Never mind the ritualized boxing-movie tropes. What's Creed, if not the story of two educated millennials who come to the big city to fulfill their creative dreams? Adonis and Bianca are young, gifted, and much like thousands of others who are remaking Philadelphia right now.

We almost never see the world that their diverse, multiethnic generation inhabits, other than those moments when the camera speeds past a hot spot such as the Green Eggs Cafe on Dickinson Street.

Instead, the movie spends most of its time in neighborhoods that appear untouched by the rowhouse boom. Sylvester Stallone as Rocky, who has assumed Burgess Meredith's role as the philosophy-spouting boxing trainer, basically ferries Johnson between his unrenovated South Philly rowhouse and a grotty gym hidden behind a steel door in an unmarked building. We see the corner boys, updated for the times with their ATVs, lingering outside, presumably skipping school.

Those scenes telegraph the hopelessness and entrenched poverty that is still with us in today's Philadelphia. Jake Blumgart, a Philadelphia writer, praised Creed in an article in Slate for its honest portrayal of the city's poverty.

I can't, though. Not because poverty isn't an urgent issue here, but because it's not all that Philadelphia is. If we continue to see ourselves as we were in the 1970s, we'll keep making policies based on that self-image and borne out of desperation. It's one reason the "any development is good development" crowd still dominates the conversation.

In its zeal to replicate the look and atmosphere of the original Rocky locations, the film glosses over other changes, like Philadelphia's shifting demographics. The Italian Market where Johnson reprises Rocky's jog is really the Mexican Market. It's odd that Johnson, who fought a few fights in Mexico, encounters no Latinos in Philadelphia. They're the ones dominating boxing rings these days.

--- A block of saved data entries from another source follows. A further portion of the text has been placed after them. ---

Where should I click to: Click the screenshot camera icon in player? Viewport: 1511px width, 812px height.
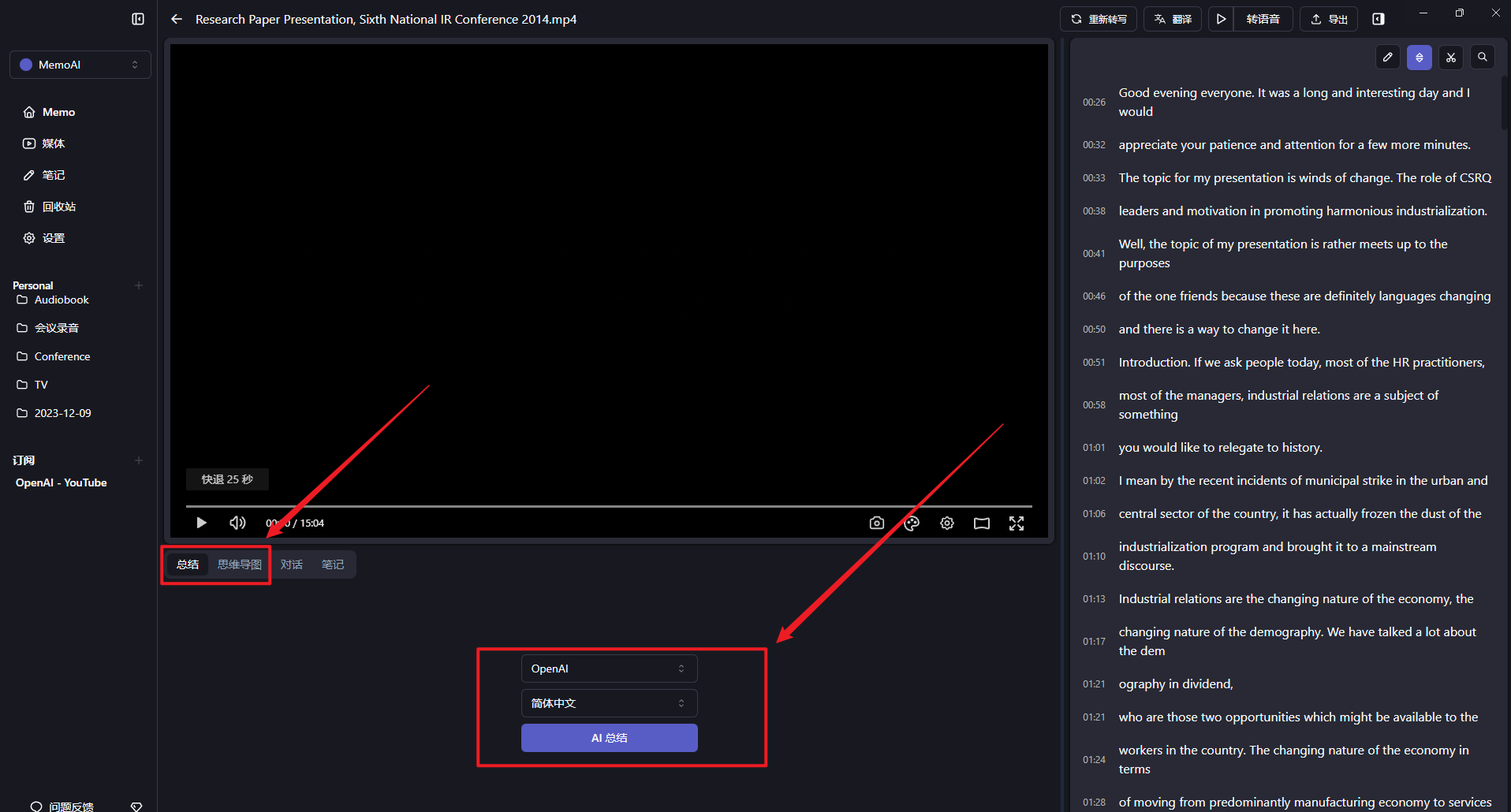876,523
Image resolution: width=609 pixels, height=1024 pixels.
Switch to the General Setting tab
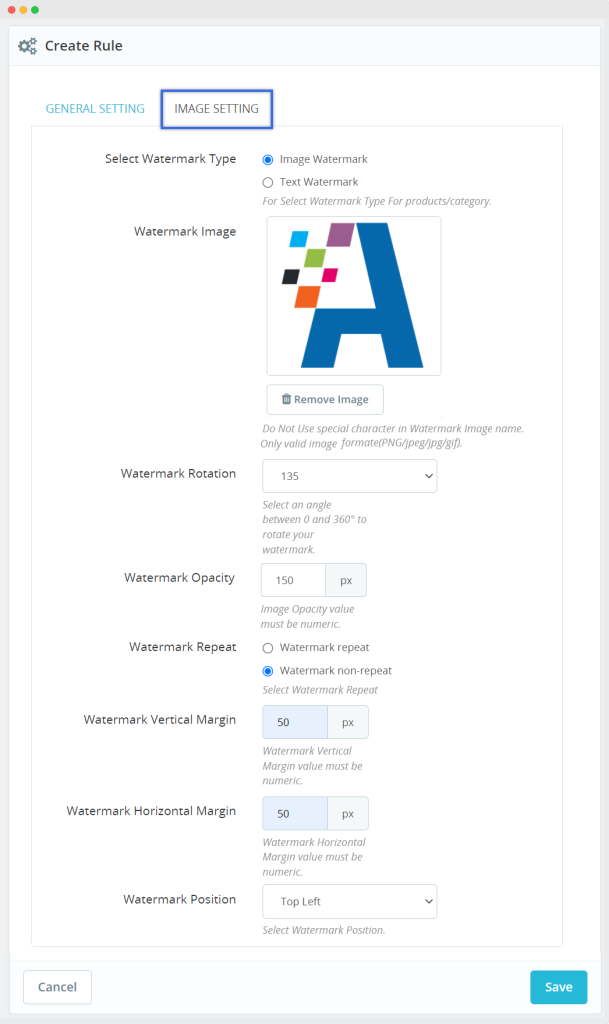(95, 109)
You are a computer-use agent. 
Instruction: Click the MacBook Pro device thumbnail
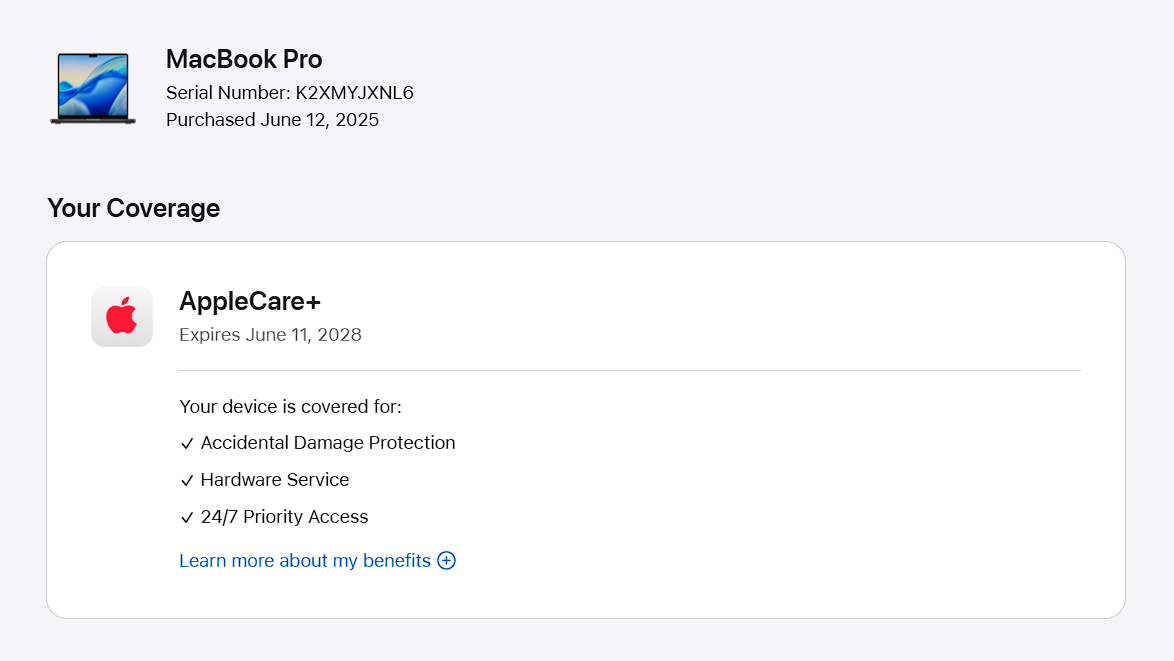92,89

Creed features several local boxing spots, including Shuler Gym in West Philadelphia and Front Street Gym in Kensington, but they're portrayed through an old lens. The tough, up-from-the-street guys still rule. But step into a boxing gym today and you'll find all sorts of people: women, practitioners of mixed martial arts, and people who box simply for "health and wellness," gym owner Joe Hand Jr. told me. His Northern Liberties facility has installed computer terminals so kids can do homework before working out. He also holds free classes for women, called "Float Like a Butterfly," after the famous Muhammad Ali phrase.

In one throwback moment in Creed, Rocky goes to the cemetery where his wife, Adrian, and his brother-in-law Paulie are buried. I had the sense that it isn't just the two of them he's mourning, but the passing of Philadelphia's working class and their tight-knit, if insular, neighborhoods, built around the church, the school, and the factory. At least the rowhouse boom has helped to salvage some of those places.

If the aging Rocky ever notices that Philadelphia is a different place than it was in his boxing days, he's not eager to share the news with Johnson. In a final scene, he leads the young boxer up the Art Museum steps. The camera's gaze falls briefly on the iceberg of the Cira Centre. Rocky, however, appears oblivious to the presence of the modern skyscraper, and instead directs Johnson to focus on the familiar Parkway.

Maybe if Johnson stays in Philadelphia, he'll discover the city is a rich and varied place that has much more to offer. Let's wait for the sequel.